Innovation in technology has always driven major changes in society, both at the individual scale—our everyday experiences—and at the macroscopic level, including growth in the economy. Today, software is at the core of most technology, and software is evolving ever more quickly due to a number of trends discussed in The Software Society. The book discusses the impact of software and the technology acceleration it creates on both our culture and economy. The cultural impact influences our everyday experience, even what it means to be human; the economic impact drives to a large extent much of our freedom to enjoy being human.

The Software Society is my attempt to delve into these issues in depth. It’s not a quick read. For this note, I asked myself whether it was possible to explain briefly why I believe most readers would find the subject relevant to their lives.

One aspect that can impact every day of our lives is the handling of human language by software. For decades, there has been slow progress in technologies such as speech recognition and interpretation of human language by computers. The relative success of Apple’s Siri suggests that that technology may have finally exceeded a threshold of utility. As the technology steadily improves, human language will become a growing part of our interaction with computers. In the not-so-long run, most of us will become dependent on our “personal assistant,” most often addressed with a mobile device like a smartphone, to help us do many things such as create appointments, maintain our social communication channels, and give us easy and quick access to the deep information resources of the Web. There will be specialized assistants from companies and that address specific subtasks, with our personal assistant able to find and use these specialized resources. The personalized assistant will evolve into a consistent resource available to us on many platforms, making our connection with computers require less adaptation to the platform.

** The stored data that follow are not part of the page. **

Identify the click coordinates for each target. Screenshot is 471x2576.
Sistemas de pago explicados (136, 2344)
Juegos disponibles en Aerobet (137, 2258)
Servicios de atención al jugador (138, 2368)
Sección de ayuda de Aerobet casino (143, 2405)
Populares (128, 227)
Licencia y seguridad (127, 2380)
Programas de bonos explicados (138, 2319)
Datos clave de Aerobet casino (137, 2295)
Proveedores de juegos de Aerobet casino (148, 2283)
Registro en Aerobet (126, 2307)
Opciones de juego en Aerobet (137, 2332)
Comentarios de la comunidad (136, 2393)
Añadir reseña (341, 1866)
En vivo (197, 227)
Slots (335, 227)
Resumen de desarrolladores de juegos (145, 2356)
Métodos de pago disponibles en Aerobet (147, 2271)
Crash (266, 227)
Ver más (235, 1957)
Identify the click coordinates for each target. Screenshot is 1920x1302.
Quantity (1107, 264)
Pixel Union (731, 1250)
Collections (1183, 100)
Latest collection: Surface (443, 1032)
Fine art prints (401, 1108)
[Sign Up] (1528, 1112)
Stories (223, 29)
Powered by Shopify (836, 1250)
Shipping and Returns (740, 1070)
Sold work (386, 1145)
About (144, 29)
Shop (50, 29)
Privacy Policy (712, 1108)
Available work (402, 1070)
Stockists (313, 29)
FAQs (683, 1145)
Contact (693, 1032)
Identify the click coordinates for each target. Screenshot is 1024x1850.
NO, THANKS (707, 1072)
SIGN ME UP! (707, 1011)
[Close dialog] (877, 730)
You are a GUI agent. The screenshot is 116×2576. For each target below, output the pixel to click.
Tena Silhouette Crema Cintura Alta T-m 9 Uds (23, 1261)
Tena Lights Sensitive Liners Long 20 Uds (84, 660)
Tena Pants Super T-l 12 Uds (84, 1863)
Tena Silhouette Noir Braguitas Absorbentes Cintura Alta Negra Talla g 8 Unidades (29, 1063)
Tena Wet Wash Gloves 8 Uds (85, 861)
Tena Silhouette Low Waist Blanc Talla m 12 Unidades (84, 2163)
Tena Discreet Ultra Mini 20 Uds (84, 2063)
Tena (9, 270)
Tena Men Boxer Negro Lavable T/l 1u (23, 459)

Technology has always changed the human experience, from the development of farming equipment and techniques that allowed urbanization to the impact of the Internet on how we communicate and obtain information. In the past, the impact of major technology innovations on society has been relatively slow. Software acceleration is making those changes more rapid, with the explosive growth in smartphones a symptom of how fast societal norms can change today. The impact of language technology in tightening our connection to computers is a fundamental technology breakthrough that will change the human experience more quickly than most people expect.

The impact on individuals is of course related to the impact on the economy. As individuals seek to gain increasing advantage from this trend, it creates business opportunities. The opportunities come from products and services that serve individuals, but also from products and services that help companies cope with the trend. I believe that the combination of language technologies and connected mobile devices—exemplified by the digital personal assistant—is the next big technology innovation that will drive economic growth.

But this same acceleration in the capabilities of computers to handle things like language brings an economic downside. Software can do more, and many jobs are being replaced entirely by automation. Productivity improvements are necessary for long-term economic well-being, but productivity can be improved by giving an employee better tools, rather than automating away the job. In fact, the language connection can make software tools more accessible on the job, making employees more effective. And companies can afford to pay more to more effective employees.

But employees come with what is perceived as higher overhead than computers, e.g., payroll taxes and medical plans. In the current recovery, there is evidence that companies are looking at full automation—hiring computers—rather than rehiring employees as the recovery proceeds. While it may appear to make sense for an individual company to resist adding employees when possible, the long-term collective effect of such decisions overall is to reduce the number of people with jobs that allow them to buy from the company. The collective impact of over-automation is a declining economy, leading to even more over-automation and job loss—a dangerous downward spiral. The Software Society examines these issues in depth and suggests some solutions. We will all be hurt by the economic malaise that will result from the current misunderstanding of the underlying problem.

I’ll return to the implied question in the title of this posting: Should you care about the software-driven acceleration in technology? Only if you’re human.